Periodista Deportiva |

El Dépor cae con estrépito en casa ante una Real Sociedad B eficaz que castiga cada error local sin piedad

El conjunto coruñés perdió 0 3 ante la Real Sociedad B en Riazor en una noche difícil de digerir. El filial donostiarra, sin puntos lejos de casa hasta ahora, fue letal ante un rival blando. El impacto es severo porque el Dépor cayó sin respuesta en su propio escenario.

El partido expuso una fragilidad inesperada. Dominio sin colmillo, errores individuales y desconexión colectiva. Todo eso, junto, explica un resultado que escuece. El contexto agrava la lectura. Riazor venía siendo un refugio fiable y esta vez fue escenario de una derrota sonrojante.

Un primer tiempo dominado por el Dépor que acaba torcido tras perdonar y regalar una transición decisiva

El Deportivo salió con una actitud agresiva y dominó la primera media hora. Yeremay tuvo un mano a mano a puerta vacía que no supo convertir. Fue la imagen que marcó la noche. El equipo de Hidalgo manejó el balón con Patiño y José Ángel en la base y Stoichkov como referencia. La Real Sociedad B apenas inquietaba, sostenida por un Fraga decisivo bajo palos.

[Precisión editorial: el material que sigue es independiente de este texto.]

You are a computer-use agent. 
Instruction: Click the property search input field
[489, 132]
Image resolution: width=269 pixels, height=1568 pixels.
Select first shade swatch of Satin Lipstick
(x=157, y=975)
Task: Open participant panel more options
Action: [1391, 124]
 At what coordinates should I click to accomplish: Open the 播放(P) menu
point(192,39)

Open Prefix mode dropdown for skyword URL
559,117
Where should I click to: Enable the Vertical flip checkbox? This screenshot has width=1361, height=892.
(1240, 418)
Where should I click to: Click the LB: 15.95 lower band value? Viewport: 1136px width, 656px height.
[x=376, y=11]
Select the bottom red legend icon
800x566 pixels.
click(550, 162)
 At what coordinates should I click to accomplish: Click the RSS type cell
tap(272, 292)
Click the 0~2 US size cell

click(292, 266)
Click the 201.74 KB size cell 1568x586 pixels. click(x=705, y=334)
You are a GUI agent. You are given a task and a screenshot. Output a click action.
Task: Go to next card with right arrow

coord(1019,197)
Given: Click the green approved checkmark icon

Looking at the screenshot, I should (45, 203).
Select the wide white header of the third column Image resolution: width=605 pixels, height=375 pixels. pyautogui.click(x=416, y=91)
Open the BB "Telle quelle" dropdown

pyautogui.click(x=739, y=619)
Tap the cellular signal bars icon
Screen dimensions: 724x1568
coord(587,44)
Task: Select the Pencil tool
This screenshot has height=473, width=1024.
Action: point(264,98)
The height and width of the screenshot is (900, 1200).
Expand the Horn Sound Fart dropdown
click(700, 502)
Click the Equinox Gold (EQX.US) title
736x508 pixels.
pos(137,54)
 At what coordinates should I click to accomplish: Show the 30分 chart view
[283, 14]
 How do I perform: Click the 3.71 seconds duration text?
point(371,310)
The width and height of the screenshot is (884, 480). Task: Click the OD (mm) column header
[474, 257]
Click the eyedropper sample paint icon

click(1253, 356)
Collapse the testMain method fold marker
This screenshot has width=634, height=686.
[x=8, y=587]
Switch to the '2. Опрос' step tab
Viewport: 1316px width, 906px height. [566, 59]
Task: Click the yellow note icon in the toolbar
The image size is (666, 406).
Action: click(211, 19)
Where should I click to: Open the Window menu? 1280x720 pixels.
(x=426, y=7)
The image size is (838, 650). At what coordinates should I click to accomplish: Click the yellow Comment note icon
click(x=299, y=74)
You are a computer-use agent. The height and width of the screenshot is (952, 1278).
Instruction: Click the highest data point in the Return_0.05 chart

Cuando el partido parecía controlado, llegó el golpe. Una mala entrega de Patiño activó una contra vertiginosa. Carrera no perdonó en el mano a mano y puso el 0 1. El gol descompuso al Dépor. Perdió ritmo, claridad y seguridad. El descanso llegó sin reacción y con un silencio incómodo en la grada.

La segunda parte confirma el colapso con cambios fallidos y un Dépor sin respuesta anímica ni futbolística

Tras el descanso, el guion se repitió. Dominio estéril del Dépor y un muro visitante bien plantado. Stoichkov rozó el empate de cabeza, pero sin continuidad. Hidalgo movió el banquillo pronto. La entrada de Zaka no cambió el escenario. El portero Fraga siguió imponiendo autoridad.

El punto de quiebre llegó con los siguientes cambios. Luismi y Mula entraron y, a los tres minutos, llegó el segundo gol. Balda disparó desde fuera y superó a Germán con un efecto extraño. Ahí se acabó el partido. Con el Dépor tocado, Gorosabel firmó el tercero a diez minutos del final. No hubo reacción, ni orgullo, ni respuesta.

La Real Sociedad B solo tuvo que ser ordenada y eficaz. El Deportivo quedó retratado por su falta de desborde y contundencia. Una derrota que duele por el marcador y por la forma.